Return each line of the data below that contains the string "will".

[Records from a collection]
==================================================

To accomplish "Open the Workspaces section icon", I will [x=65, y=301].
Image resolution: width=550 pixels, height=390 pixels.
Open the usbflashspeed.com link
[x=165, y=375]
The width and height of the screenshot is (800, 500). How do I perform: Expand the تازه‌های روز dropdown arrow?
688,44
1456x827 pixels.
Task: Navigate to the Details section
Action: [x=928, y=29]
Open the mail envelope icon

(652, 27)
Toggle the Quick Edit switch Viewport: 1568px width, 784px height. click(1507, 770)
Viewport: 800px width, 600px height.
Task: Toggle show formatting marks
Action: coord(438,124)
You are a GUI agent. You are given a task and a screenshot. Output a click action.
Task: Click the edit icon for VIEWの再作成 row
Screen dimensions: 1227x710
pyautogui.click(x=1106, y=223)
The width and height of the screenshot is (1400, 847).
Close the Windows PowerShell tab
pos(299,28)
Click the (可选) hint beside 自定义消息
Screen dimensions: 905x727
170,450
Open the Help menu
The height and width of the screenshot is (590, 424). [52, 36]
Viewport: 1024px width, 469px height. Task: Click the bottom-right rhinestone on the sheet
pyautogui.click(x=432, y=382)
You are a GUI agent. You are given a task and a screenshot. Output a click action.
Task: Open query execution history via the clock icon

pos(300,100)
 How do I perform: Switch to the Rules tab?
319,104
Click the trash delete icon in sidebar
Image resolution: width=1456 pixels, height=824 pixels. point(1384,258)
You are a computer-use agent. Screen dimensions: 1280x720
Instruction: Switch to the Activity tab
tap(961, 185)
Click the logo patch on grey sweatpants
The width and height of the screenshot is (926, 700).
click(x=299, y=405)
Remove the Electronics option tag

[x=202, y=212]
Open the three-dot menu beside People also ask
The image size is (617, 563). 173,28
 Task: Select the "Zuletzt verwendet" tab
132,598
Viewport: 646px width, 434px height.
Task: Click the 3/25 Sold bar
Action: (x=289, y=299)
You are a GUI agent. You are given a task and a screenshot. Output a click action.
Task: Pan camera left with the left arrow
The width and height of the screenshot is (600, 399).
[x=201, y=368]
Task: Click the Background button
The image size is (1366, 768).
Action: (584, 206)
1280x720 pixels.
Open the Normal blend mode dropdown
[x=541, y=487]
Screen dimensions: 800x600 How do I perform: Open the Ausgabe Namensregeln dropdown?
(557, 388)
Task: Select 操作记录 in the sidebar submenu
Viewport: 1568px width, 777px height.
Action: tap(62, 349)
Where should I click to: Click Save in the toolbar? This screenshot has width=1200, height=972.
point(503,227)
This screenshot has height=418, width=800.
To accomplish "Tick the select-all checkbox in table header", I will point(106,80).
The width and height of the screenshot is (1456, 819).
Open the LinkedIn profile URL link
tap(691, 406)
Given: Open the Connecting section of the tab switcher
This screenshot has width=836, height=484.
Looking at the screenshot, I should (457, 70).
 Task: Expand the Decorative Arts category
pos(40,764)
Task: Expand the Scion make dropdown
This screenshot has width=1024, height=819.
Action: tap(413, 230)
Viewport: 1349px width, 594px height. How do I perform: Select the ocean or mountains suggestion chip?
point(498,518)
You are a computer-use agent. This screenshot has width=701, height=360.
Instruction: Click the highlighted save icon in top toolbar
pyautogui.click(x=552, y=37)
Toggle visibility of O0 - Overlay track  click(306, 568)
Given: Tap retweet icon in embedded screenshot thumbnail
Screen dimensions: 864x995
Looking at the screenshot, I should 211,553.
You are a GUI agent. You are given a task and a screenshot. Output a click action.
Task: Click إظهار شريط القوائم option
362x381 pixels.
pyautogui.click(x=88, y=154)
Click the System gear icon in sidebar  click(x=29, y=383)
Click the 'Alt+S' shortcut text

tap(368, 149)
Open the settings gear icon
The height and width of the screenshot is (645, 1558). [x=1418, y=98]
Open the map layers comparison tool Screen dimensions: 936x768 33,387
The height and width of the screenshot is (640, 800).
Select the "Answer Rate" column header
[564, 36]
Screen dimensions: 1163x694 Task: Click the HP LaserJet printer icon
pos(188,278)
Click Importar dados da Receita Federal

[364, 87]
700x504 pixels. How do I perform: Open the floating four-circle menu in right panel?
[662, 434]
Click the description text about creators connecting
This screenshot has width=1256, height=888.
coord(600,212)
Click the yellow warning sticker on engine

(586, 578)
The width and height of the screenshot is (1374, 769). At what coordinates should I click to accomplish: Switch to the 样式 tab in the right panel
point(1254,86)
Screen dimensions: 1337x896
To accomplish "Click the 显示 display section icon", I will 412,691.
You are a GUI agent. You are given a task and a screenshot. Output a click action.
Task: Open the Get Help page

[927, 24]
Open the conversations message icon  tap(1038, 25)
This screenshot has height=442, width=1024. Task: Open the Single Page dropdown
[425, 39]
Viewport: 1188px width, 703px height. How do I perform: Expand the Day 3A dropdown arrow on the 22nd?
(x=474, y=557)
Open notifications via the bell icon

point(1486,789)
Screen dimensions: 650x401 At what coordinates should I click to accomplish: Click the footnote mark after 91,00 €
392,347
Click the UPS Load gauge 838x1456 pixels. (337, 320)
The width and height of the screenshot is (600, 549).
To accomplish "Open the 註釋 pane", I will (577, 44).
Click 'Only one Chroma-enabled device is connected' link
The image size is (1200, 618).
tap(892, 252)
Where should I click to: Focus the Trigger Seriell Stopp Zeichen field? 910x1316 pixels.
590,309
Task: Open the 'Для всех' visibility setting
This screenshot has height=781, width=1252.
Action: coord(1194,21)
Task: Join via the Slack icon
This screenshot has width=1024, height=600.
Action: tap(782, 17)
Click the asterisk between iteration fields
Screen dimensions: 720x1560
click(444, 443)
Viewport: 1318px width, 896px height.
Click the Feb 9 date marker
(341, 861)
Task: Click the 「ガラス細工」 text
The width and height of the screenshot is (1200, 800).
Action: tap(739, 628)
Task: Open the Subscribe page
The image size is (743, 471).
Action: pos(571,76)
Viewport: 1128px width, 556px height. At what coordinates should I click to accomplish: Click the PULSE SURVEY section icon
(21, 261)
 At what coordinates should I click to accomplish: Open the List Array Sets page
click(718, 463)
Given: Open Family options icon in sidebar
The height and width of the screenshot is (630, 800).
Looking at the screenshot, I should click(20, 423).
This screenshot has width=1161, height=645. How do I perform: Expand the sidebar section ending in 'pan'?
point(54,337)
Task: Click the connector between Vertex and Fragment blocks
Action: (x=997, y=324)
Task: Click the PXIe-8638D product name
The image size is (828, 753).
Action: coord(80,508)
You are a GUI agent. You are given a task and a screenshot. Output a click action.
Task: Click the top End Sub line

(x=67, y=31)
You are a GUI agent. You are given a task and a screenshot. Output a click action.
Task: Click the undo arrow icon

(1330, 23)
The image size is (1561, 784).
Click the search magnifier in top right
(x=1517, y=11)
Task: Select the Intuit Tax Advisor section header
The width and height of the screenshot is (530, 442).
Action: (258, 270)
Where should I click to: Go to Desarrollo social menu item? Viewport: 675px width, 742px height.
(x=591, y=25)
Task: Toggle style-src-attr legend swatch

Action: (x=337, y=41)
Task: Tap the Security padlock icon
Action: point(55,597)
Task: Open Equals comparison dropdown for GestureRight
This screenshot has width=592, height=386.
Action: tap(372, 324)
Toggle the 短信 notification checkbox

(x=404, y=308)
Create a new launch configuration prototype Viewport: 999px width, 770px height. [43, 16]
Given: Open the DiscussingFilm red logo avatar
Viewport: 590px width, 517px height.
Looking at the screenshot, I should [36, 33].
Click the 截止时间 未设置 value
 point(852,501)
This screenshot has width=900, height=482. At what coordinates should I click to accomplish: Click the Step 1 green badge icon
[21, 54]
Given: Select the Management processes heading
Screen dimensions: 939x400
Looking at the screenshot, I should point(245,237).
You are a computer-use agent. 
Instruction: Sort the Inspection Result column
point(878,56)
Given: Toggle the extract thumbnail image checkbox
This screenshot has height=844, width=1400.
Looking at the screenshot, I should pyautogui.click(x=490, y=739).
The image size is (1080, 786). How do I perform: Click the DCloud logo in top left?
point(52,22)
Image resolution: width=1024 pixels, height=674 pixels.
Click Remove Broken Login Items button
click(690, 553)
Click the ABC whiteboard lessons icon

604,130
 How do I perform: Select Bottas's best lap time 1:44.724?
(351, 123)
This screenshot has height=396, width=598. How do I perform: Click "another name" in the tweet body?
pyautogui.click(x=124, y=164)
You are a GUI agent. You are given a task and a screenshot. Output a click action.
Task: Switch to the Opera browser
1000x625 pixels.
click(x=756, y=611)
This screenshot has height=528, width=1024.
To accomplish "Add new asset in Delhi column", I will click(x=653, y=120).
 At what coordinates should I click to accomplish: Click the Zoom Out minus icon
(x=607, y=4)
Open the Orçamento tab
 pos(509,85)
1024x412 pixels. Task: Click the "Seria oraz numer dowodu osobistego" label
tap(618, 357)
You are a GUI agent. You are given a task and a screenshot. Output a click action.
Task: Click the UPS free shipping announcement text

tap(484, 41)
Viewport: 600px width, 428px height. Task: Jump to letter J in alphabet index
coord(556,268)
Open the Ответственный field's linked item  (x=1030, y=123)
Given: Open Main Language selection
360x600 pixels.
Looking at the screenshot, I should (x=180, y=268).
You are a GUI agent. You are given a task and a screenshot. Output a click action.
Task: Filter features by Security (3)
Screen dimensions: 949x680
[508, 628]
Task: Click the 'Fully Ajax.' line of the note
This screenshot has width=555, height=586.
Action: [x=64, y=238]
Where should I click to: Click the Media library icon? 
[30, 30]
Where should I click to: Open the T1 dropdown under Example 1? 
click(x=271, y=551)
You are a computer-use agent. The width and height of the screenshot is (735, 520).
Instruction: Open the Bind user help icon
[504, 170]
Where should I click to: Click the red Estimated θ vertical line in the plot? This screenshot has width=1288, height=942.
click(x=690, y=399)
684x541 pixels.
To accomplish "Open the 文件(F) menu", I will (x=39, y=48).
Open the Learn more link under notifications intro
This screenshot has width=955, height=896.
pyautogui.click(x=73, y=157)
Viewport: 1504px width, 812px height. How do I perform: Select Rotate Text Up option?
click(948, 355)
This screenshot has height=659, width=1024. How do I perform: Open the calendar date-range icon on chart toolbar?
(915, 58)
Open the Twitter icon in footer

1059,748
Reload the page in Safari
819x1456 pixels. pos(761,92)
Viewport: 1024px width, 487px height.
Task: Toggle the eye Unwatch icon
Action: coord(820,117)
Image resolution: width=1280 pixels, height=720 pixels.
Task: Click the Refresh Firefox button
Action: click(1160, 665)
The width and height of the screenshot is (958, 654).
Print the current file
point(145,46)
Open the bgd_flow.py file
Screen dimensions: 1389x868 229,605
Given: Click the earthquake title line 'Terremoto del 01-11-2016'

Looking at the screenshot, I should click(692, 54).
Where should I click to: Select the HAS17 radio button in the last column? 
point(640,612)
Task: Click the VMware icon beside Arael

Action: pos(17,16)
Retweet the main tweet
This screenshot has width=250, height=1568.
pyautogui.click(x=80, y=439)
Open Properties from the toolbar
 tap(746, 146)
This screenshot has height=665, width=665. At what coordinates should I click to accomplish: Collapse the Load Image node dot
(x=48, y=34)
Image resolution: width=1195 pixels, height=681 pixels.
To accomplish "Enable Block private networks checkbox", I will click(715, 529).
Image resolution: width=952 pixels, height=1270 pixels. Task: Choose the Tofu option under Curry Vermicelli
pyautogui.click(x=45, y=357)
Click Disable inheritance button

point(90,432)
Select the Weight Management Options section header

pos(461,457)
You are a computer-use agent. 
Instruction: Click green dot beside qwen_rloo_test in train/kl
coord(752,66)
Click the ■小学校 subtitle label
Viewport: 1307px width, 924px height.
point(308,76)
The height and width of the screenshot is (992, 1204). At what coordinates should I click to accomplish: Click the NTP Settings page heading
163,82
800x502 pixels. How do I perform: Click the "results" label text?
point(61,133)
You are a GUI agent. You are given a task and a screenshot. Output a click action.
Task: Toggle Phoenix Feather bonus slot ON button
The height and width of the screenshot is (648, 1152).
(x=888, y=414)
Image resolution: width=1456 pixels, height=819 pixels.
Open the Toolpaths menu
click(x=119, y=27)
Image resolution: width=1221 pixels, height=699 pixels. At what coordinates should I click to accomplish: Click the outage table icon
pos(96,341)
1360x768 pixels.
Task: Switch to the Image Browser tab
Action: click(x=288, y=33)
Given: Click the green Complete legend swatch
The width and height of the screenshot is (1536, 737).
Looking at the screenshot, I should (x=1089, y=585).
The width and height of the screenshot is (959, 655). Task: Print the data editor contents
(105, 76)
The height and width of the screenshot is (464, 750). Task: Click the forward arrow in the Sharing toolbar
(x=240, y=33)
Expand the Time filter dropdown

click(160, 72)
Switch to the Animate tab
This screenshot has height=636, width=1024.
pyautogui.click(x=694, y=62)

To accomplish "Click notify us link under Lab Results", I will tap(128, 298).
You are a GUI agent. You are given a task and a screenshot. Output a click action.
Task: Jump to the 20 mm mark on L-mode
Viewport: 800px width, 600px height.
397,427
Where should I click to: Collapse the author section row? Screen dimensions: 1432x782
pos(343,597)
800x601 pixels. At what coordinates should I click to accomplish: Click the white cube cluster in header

==================================================

## Finished task
To accomplish "Open the Workspaces section icon", I will [x=65, y=301].
To accomplish "Tick the select-all checkbox in table header", I will point(106,80).
To accomplish "Click the 显示 display section icon", I will 412,691.
To accomplish "Open the 註釋 pane", I will (577, 44).
To accomplish "Add new asset in Delhi column", I will click(x=653, y=120).
To accomplish "Open the 文件(F) menu", I will (x=39, y=48).
To accomplish "Enable Block private networks checkbox", I will click(715, 529).
To accomplish "Click notify us link under Lab Results", I will tap(128, 298).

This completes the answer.